I have a data frame with 5 million different company names, many of them refer to the same company spelled in different ways or with misspellings. I use a company name "Amminex" as an example here and then try to stringdist it to the 5 million company names:
Companylist <- data.frame(Companies=c('AMMINEX'))
This is my big list of company names that I open:
Biglist <- data.frame(name=c(Biglist[,]))
I put AMMINEX and the 5 million companies in one matrix:
Matches <- expand.grid(Companylist$Companies,Biglist$name.Companiesnames)
Change the column names:
names(Matches) <- c("Companies","CompaniesList")
I use the stringdist with the method cosine:
Matches$dist <- stringdist(Matches$Companies,Matches$CompaniesList, method="cosine")

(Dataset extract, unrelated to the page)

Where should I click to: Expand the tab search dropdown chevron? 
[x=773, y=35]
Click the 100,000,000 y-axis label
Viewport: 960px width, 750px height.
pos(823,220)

I remove all distances that are above 0.2 to get rid of bad matches:
Matches_trimmed <- Matches[!(Matches$dist>0.2),]
I sort by the distance column so best matches appear on the top:
Matches_trimmed <- Matches_trimmed[with(Matches_trimmed, order(dist)), ]
As you can see here, the results are not very satisfactory:
The first row is good, but then a bunch of bad matches appear before finally at the bottom I get the matches "AMMINEX AS" which are good.
This doesn't really work out for me. Is there any way I can improve this fuzzy matching or maybe use a different method for better results? Maybe a method that will look the order in which the letters appear in the strings?